[pmap] Cache jit wrappers in pmap's shard_map path to reduce dispatch overhead
When jax_pmap_shmap_merge=True, pmap internally uses shard_map via
_cached_shard_map. However, infer_params() was calling api.jit() on
every single pmap invocation to create a new jit wrapper, adding
~128us of Python overhead per call (80% of the total 159us dispatch
overhead).
Profiling results on a simple workload (50 iterations of tanh(x@x.T)):
Before: pmap exec 0.44ms/iter vs jit+vmap 0.25ms/iter (1.69x slower)

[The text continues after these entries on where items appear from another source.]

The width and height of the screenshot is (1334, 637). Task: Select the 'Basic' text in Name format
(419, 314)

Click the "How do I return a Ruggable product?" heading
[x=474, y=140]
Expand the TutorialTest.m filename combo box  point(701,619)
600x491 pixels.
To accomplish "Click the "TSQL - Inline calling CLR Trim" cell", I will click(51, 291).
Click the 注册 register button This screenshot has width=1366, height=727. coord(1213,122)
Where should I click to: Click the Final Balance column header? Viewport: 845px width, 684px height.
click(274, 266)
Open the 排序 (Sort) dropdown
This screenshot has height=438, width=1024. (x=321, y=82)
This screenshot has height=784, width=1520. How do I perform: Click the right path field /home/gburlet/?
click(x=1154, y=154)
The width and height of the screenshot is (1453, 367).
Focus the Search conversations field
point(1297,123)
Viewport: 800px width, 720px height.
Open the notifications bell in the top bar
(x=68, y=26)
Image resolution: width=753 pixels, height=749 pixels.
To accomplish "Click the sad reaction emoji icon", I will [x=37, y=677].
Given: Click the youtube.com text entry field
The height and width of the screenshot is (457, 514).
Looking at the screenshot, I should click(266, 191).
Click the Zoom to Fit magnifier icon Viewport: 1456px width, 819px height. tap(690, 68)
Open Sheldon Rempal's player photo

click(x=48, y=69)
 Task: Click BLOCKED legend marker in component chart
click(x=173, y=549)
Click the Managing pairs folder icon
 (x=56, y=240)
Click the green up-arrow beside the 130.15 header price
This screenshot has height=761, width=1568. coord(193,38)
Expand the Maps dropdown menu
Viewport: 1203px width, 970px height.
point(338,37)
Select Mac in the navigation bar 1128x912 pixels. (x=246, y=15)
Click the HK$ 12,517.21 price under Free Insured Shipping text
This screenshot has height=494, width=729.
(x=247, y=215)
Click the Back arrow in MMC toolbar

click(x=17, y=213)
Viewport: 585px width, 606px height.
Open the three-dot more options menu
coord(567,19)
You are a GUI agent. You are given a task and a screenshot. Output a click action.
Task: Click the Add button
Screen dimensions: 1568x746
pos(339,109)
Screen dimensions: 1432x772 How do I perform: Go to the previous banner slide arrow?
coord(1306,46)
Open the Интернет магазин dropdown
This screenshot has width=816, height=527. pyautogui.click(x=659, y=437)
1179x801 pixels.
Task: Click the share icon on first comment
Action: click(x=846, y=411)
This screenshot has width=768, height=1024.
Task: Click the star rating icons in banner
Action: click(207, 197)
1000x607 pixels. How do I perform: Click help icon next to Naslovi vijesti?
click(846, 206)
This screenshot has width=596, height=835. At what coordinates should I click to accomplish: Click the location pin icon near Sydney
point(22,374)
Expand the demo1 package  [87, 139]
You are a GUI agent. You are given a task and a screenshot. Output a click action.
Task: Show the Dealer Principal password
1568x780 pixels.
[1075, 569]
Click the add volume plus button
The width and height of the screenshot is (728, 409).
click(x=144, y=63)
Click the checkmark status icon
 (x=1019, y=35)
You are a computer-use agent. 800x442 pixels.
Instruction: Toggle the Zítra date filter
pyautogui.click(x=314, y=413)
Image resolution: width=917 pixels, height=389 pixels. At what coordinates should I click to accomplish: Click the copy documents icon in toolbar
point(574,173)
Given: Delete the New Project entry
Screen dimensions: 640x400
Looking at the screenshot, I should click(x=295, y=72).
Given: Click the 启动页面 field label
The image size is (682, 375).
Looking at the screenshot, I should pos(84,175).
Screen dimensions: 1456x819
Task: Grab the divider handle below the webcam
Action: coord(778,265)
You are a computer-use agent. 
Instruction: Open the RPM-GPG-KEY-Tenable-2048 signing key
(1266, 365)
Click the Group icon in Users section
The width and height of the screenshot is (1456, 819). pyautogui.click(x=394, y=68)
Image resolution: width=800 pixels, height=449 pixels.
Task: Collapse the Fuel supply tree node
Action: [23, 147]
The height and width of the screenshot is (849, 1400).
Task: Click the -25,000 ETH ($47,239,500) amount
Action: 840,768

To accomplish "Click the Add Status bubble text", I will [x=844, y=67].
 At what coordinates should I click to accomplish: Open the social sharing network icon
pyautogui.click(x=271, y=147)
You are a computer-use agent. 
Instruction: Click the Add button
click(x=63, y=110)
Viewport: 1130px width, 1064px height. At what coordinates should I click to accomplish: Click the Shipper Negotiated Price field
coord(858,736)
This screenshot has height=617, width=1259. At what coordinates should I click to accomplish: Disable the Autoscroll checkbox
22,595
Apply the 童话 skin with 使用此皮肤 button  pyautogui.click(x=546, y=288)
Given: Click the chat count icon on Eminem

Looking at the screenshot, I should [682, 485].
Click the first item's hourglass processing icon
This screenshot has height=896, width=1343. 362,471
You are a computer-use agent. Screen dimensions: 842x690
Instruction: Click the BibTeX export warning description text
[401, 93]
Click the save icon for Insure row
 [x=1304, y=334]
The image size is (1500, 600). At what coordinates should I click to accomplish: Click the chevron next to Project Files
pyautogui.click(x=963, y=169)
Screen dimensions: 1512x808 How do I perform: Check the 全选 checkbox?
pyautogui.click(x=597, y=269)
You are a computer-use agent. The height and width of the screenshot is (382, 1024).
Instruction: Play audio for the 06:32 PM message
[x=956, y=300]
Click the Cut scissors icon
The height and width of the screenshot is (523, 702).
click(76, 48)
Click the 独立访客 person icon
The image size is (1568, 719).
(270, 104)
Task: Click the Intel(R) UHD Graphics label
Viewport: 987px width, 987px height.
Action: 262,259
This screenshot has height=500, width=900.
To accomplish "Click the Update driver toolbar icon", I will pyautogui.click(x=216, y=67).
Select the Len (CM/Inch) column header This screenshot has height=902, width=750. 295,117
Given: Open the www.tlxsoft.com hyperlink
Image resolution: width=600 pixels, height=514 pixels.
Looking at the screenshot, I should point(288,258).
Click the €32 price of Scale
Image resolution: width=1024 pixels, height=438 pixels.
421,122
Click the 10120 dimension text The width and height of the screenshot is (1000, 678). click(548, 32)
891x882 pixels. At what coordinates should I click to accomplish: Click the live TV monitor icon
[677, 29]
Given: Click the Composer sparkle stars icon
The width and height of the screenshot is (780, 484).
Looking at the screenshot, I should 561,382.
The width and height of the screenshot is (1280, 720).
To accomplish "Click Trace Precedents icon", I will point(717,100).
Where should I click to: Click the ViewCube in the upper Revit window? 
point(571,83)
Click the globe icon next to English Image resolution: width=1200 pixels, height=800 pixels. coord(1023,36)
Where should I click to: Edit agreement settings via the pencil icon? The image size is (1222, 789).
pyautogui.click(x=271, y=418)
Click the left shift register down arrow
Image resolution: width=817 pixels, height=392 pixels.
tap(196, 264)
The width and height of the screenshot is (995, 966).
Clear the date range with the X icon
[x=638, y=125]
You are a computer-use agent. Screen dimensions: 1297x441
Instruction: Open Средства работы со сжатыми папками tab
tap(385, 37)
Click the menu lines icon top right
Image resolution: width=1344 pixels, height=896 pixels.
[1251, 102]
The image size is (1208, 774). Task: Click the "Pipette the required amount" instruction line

After: pmap exec 0.27ms/iter vs jit+vmap 0.23ms/iter (1.18x slower)
The fix pre-creates two jit wrappers in _cached_shard_map:
1. jitted_f: without explicit shardings (for tracing context)
2. jitted_f_with_shardings: with in/out shardings (for execution)
infer_params now selects the cached variant based on trace_state_clean
instead of constructing a new api.jit() wrapper each call.
Breakdown of per-call dispatch overhead (before fix):
arg_proc (tree_flatten, etc.): 16us (10%)
cache lookup (_cached_shard_map): 15us (9%)
api.jit() creation: 128us (80%) <-- eliminated by this CL
total infer_params: 159us
PiperOrigin-RevId: 867697792